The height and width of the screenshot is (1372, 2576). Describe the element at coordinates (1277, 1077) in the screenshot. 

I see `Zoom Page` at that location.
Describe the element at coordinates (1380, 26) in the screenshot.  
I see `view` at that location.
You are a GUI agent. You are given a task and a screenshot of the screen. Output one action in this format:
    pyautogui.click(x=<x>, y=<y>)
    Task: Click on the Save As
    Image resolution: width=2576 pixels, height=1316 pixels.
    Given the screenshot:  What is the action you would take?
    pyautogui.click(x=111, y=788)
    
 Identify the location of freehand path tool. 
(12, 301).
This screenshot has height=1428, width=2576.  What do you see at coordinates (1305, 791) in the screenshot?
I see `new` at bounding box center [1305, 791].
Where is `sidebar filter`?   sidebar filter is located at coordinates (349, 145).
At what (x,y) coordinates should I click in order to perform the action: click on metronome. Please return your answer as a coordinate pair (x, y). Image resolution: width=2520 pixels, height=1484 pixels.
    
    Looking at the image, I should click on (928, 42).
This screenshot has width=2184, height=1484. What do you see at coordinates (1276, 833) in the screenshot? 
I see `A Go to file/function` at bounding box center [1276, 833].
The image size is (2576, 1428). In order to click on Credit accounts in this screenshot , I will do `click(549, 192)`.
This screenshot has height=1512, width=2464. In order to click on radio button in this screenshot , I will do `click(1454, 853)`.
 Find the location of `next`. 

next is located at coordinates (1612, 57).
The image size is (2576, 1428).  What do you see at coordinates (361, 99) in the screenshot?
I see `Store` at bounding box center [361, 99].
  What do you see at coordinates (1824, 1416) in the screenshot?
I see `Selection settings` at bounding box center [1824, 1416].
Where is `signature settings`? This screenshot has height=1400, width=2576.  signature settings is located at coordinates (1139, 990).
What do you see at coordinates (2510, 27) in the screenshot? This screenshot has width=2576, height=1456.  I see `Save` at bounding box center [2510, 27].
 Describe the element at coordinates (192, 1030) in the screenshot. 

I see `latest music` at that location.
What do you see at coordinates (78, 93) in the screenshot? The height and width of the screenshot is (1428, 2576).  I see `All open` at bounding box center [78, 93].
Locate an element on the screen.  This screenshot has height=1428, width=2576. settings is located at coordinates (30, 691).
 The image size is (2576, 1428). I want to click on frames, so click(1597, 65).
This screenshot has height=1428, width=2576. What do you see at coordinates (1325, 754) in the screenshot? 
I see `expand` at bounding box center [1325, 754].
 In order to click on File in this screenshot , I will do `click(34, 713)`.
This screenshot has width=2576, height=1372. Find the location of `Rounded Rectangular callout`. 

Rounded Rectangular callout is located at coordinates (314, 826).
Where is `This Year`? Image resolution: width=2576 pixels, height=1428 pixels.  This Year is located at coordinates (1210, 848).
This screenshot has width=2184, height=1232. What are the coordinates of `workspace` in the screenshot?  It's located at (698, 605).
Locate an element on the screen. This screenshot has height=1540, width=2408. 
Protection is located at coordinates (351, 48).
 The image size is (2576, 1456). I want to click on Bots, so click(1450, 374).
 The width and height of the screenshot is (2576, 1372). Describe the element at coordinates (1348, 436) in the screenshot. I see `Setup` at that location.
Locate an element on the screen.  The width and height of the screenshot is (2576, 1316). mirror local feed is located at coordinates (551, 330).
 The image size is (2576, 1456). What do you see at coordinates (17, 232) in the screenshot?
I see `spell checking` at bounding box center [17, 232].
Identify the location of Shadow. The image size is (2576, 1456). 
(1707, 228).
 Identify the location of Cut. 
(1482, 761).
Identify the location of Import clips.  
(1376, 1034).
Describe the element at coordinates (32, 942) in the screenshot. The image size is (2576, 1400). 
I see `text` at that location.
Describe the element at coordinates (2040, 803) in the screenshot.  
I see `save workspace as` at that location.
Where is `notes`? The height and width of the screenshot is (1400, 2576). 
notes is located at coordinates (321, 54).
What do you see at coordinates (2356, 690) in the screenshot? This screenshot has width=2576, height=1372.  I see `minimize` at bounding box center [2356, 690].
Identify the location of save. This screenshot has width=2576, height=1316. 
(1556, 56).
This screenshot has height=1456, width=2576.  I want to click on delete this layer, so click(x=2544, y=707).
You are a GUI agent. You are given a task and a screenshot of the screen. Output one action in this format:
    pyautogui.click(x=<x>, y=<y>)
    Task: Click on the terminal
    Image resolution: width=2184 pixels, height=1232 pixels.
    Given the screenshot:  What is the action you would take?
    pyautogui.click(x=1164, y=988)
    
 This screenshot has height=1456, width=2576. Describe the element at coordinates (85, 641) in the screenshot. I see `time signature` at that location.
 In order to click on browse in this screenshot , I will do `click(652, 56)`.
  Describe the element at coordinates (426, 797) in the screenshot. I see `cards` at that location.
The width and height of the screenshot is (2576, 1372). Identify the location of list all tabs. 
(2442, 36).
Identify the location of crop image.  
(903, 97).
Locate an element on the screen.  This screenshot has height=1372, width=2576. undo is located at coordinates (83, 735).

────────

**STATED GOAL**
Rewrite the material above, replacing "Image resolution" with "Screen resolution" wherever it occurs and leaving everything else unchanged.

**WRITTEN RESPONSE**
The height and width of the screenshot is (1372, 2576). Describe the element at coordinates (1277, 1077) in the screenshot. 

I see `Zoom Page` at that location.
Describe the element at coordinates (1380, 26) in the screenshot.  
I see `view` at that location.
You are a GUI agent. You are given a task and a screenshot of the screen. Output one action in this format:
    pyautogui.click(x=<x>, y=<y>)
    Task: Click on the Save As
    Screen resolution: width=2576 pixels, height=1316 pixels.
    Given the screenshot:  What is the action you would take?
    pyautogui.click(x=111, y=788)
    
 Identify the location of freehand path tool. 
(12, 301).
This screenshot has height=1428, width=2576.  What do you see at coordinates (1305, 791) in the screenshot?
I see `new` at bounding box center [1305, 791].
Where is `sidebar filter`?   sidebar filter is located at coordinates (349, 145).
At what (x,y) coordinates should I click in order to perform the action: click on metronome. Please return your answer as a coordinate pair (x, y). Screen resolution: width=2520 pixels, height=1484 pixels.
    
    Looking at the image, I should click on (928, 42).
This screenshot has width=2184, height=1484. What do you see at coordinates (1276, 833) in the screenshot? 
I see `A Go to file/function` at bounding box center [1276, 833].
The image size is (2576, 1428). In order to click on Credit accounts in this screenshot , I will do `click(549, 192)`.
This screenshot has height=1512, width=2464. In order to click on radio button in this screenshot , I will do `click(1454, 853)`.
 Find the location of `next`. 

next is located at coordinates (1612, 57).
The image size is (2576, 1428).  What do you see at coordinates (361, 99) in the screenshot?
I see `Store` at bounding box center [361, 99].
  What do you see at coordinates (1824, 1416) in the screenshot?
I see `Selection settings` at bounding box center [1824, 1416].
Where is `signature settings`? This screenshot has height=1400, width=2576.  signature settings is located at coordinates (1139, 990).
What do you see at coordinates (2510, 27) in the screenshot? This screenshot has width=2576, height=1456.  I see `Save` at bounding box center [2510, 27].
 Describe the element at coordinates (192, 1030) in the screenshot. 

I see `latest music` at that location.
What do you see at coordinates (78, 93) in the screenshot? The height and width of the screenshot is (1428, 2576).  I see `All open` at bounding box center [78, 93].
Locate an element on the screen.  This screenshot has height=1428, width=2576. settings is located at coordinates (30, 691).
 The image size is (2576, 1428). I want to click on frames, so click(1597, 65).
This screenshot has height=1428, width=2576. What do you see at coordinates (1325, 754) in the screenshot? 
I see `expand` at bounding box center [1325, 754].
 In order to click on File in this screenshot , I will do `click(34, 713)`.
This screenshot has width=2576, height=1372. Find the location of `Rounded Rectangular callout`. 

Rounded Rectangular callout is located at coordinates (314, 826).
Where is `This Year`? Screen resolution: width=2576 pixels, height=1428 pixels.  This Year is located at coordinates (1210, 848).
This screenshot has width=2184, height=1232. What are the coordinates of `workspace` in the screenshot?  It's located at (698, 605).
Locate an element on the screen. This screenshot has height=1540, width=2408. 
Protection is located at coordinates (351, 48).
 The image size is (2576, 1456). I want to click on Bots, so click(1450, 374).
 The width and height of the screenshot is (2576, 1372). Describe the element at coordinates (1348, 436) in the screenshot. I see `Setup` at that location.
Locate an element on the screen.  The width and height of the screenshot is (2576, 1316). mirror local feed is located at coordinates (551, 330).
 The image size is (2576, 1456). What do you see at coordinates (17, 232) in the screenshot?
I see `spell checking` at bounding box center [17, 232].
Identify the location of Shadow. The image size is (2576, 1456). 
(1707, 228).
 Identify the location of Cut. 
(1482, 761).
Identify the location of Import clips.  
(1376, 1034).
Describe the element at coordinates (32, 942) in the screenshot. The image size is (2576, 1400). 
I see `text` at that location.
Describe the element at coordinates (2040, 803) in the screenshot.  
I see `save workspace as` at that location.
Where is `notes`? The height and width of the screenshot is (1400, 2576). 
notes is located at coordinates (321, 54).
What do you see at coordinates (2356, 690) in the screenshot? This screenshot has width=2576, height=1372.  I see `minimize` at bounding box center [2356, 690].
Identify the location of save. This screenshot has width=2576, height=1316. 
(1556, 56).
This screenshot has height=1456, width=2576.  I want to click on delete this layer, so click(x=2544, y=707).
You are a GUI agent. You are given a task and a screenshot of the screen. Output one action in this format:
    pyautogui.click(x=<x>, y=<y>)
    Task: Click on the terminal
    Screen resolution: width=2184 pixels, height=1232 pixels.
    Given the screenshot:  What is the action you would take?
    pyautogui.click(x=1164, y=988)
    
 This screenshot has height=1456, width=2576. Describe the element at coordinates (85, 641) in the screenshot. I see `time signature` at that location.
 In order to click on browse in this screenshot , I will do `click(652, 56)`.
  Describe the element at coordinates (426, 797) in the screenshot. I see `cards` at that location.
The width and height of the screenshot is (2576, 1372). Identify the location of list all tabs. 
(2442, 36).
Identify the location of crop image.  
(903, 97).
Locate an element on the screen.  This screenshot has height=1372, width=2576. undo is located at coordinates (83, 735).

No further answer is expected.